Personally I wouldn't trust even a subset of LLM code and much rather have my country/state/city to pay to real developers that can be accountable & good quality control checks for such critical points to the point that no LLM in this context should be a must
For context, if LLM use can even impact 1 life every year. The value of 1 person is 7.5-13 million$
Over a period of 10 years in this really really small glitch of LLM, you end up in 10 years losing 75 million$
Yup go ahead save a few thousand dollars right now by not paying people enough in the first case to use LLM to then lose 75 million $ (on the least case scenario)
I doubt you have a clue regarding my suitability for any project, so I’ll ignore the passive l-aggressive ad hominem.
Anyway, it seems you are walking back your statement regarding LLM being useful for parts of your project, or ignoring the impact on personnel count. Not sure what you were trying to say then.
I went back because of course I could've just pointed out one picture but still wanted to give the whole picture.
my conclusion is rather the fact that this is a very high stakes project (both emotionally and mentally and economically) and AI are still black boxes with chances of being much more error prone (atleast in this context) and chances of it missing something to cause the -75 million and deaths of many is more likely and also that in such a high stakes project, LLM's shouldn't be used and having more engineers in the team might be worth it.
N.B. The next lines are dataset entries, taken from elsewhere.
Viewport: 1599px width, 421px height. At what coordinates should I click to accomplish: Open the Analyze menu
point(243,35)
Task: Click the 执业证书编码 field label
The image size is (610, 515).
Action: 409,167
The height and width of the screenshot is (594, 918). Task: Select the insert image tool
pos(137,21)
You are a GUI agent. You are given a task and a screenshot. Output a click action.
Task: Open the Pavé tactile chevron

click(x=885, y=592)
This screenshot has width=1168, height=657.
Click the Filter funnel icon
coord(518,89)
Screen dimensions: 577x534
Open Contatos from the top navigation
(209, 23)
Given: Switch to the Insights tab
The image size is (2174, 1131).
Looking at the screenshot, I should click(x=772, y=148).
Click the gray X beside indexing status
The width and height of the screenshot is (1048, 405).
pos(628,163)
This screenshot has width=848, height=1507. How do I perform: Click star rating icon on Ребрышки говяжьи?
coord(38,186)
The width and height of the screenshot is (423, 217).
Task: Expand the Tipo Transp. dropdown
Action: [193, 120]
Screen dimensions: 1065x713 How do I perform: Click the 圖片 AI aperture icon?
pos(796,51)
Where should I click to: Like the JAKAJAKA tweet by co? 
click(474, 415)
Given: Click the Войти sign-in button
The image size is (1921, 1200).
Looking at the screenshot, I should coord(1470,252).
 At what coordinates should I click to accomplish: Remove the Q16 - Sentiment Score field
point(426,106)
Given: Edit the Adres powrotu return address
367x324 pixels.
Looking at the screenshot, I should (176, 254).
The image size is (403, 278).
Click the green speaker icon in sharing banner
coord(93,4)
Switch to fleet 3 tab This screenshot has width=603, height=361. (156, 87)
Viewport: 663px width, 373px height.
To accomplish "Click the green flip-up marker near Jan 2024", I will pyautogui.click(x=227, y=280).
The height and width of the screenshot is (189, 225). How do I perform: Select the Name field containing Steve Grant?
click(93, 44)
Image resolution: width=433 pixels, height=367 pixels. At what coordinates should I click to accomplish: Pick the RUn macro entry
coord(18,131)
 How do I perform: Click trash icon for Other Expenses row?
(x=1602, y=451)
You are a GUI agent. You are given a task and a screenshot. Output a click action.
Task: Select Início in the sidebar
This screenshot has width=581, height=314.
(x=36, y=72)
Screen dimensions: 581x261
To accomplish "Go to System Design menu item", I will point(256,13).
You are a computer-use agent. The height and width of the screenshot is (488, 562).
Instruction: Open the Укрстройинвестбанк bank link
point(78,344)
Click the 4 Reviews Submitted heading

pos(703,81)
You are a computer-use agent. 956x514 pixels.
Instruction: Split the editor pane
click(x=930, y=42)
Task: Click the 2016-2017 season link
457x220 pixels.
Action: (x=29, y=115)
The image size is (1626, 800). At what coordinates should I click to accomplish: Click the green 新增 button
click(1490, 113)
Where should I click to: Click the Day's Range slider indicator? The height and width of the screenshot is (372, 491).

> I doubt you have a clue regarding my suitability for any project, so I’ll ignore the passive l-aggressive ad hominem.
Aside from the snark presented at me. I agree. And this is why you don't see me in a project regarding such high stakes project and neither should you see an LLM at any costs in this context. These should be reserved to the caliber of people who have both experience in the industry and are made of flesh.
Human beings are basically black boxes as far as the human brain is concerned. We don't blindly trust the code coming out of those black boxes, it seems illogical to do the same for LLMs.